Getting node to install on Ubuntu can be a pain, apt-get install node installs something else. You will need to run this instead.

curl -sL https://deb.nodesource.com/setup_4.x | sudo -E bash -
sudo apt-get install -y nodejs

After I got Ghost installed I used an init script to keep npm and Ghost running even after server restart.

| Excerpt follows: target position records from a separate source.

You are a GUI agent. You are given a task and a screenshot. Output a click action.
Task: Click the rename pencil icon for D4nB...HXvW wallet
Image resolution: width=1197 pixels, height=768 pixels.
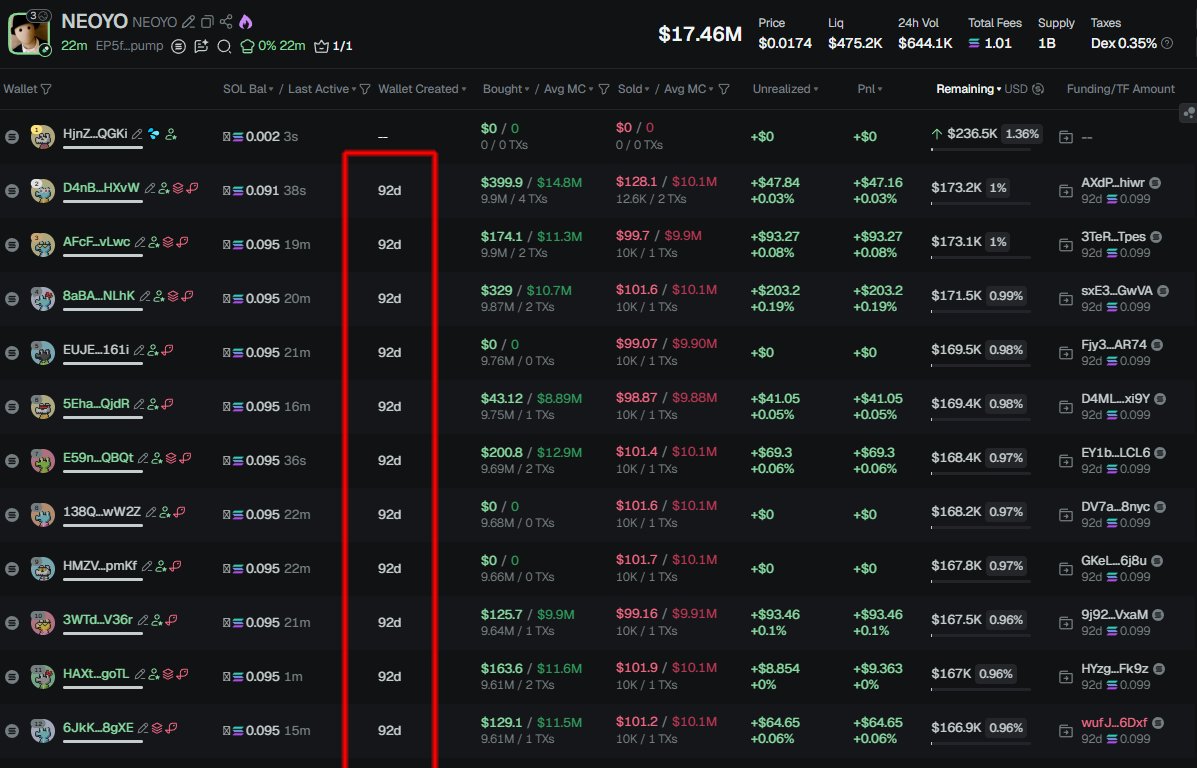149,188
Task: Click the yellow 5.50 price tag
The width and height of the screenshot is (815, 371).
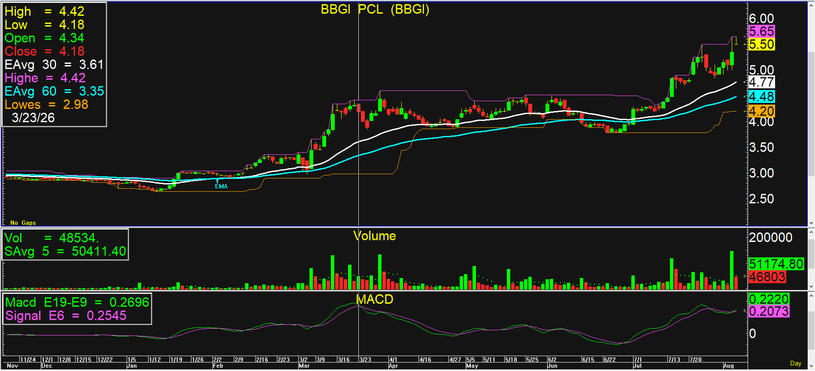Action: [761, 45]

Change a few things in config.js in the main Ghost directory. Mainly add email settings and change the production URL to your blog URL.

production: {
    url: 'https://blog.jden.me',
    mail: {},
    . . . 
}

Next I created the website directory (and blessed it the appropriate ownership in /var/www/ for jden.me In the nginx configuration /etc/nginx/sites-available/default, I added the following for Let’s Encrypt.

server {
	. . .
	location ~ /.well-known {
		allow all;
	}
	. . .
}

Be sure to note the root of your website directory, and that the nginx configuration has the correct symbolic link to /etc/nginx/sites-enabled.

With certbot-auto installed, I moved it to /usr/sbin/local and blessed it with executable. sudo chmod a+x /usr/local/sbin/certbot-auto Then run the command and follow the prompts to generate certificates.

certbot-auto certonly --webroot -w /var/www/example -d jden.me -d www.jden.me -w /var/www/ghost -d blog.jden.me

You can choose to generate a Strong Diffie-Hellman Group for increased security (I did).

After the certificates were enabled I then deleted the /default configuration file and made /etc/nginx/sites-available/jden.me and /etc/nginx/sites-available/blog.jden.me files. You need to tell nginx where and how to handle the certificates

server {
	listen 443 ssl;
	
	server_name jden.me www.jden.me;
	
	ssl_certificate /etc/letsencrypt/live/jden.me/fullchain.pem;
	ssl_certificate_key /etc/letsencrypt/live/jden.me/privkey.pem;
	ssl_protocols TLSv1 TLSv1.1 TLSv1.2;
	ssl_prefer_server_ciphers on;
	ssl_dhparam /etc/ssl/certs/dhparam.pem;
	ssl_ciphers 'ECDHE-RSA-AES128-GCM-SHA256:ECDHE-ECDSA-AES128-GCM-SHA256:ECDHE-RSA-AES256-GCM-SHA384:ECDHE-ECDSA-AES256-GCM-SHA384:DHE-RSA-AES128-GCM-SHA256:DHE-DSS-AES128-GCM-SHA256:kEDH+AESGCM:ECDHE-RSA-AES128-SHA256:ECDHE-ECDSA-AES128-SHA256:ECDHE-RSA-AES128-SHA:ECDHE-ECDSA-AES128-SHA:ECDHE-RSA-AES256-SHA384:ECDHE-ECDSA-AES256-SHA384:ECDHE-RSA-AES256-SHA:ECDHE-ECDSA-AES256-SHA:DHE-RSA-AES128-SHA256:DHE-RSA-AES128-SHA:DHE-DSS-AES128-SHA256:DHE-RSA-AES256-SHA256:DHE-DSS-AES256-SHA:DHE-RSA-AES256-SHA:AES128-GCM-SHA256:AES256-GCM-SHA384:AES128-SHA256:AES256-SHA256:AES128-SHA:AES256-SHA:AES:CAMELLIA:DES-CBC3-SHA:!aNULL:!eNULL:!EXPORT:!DES:!RC4:!MD5:!PSK:!aECDH:!EDH-DSS-DES-CBC3-SHA:!EDH-RSA-DES-CBC3-SHA:!KRB5-DES-CBC3-SHA';
	ssl_session_timeout 1d;
	ssl_session_cache shared:SSL:50m;
	ssl_stapling on;
	ssl_stapling_verify on;
	add_header Strict-Transport-Security max-age=15768000;
}

Finally, redirect all HTTP requests to HTTPS

server {
	listen 80;
	server_name jden.me www.jden.me;
	return 301 https://$host$request_uri;
}

The Ghost configuration is identical (changing server_name and directories) except for some extra special sauce to make Ghost play nice. This was the hardest part, because most documentation online does not have Ghost running on a subdomain. The following is added to /etc/nginx/sites-available/blog.jden.me

location / {
	proxy_set_header X-Forwarded-For $proxy_add_x_forwarded_for;
	proxy_set_header Host $http_host;
	proxy_set_header X-Forwarded-Proto $scheme;
	proxy_pass http://127.0.0.1:2368;
}

Now restart nginx with sudo service nginx restart and go checkout blog.jden.me and jden.me with those sweet padlocks.

This post is more for future-self after no-doubt destroying my VPS and having to set it up again, but if it was helpful to you, that is okay too.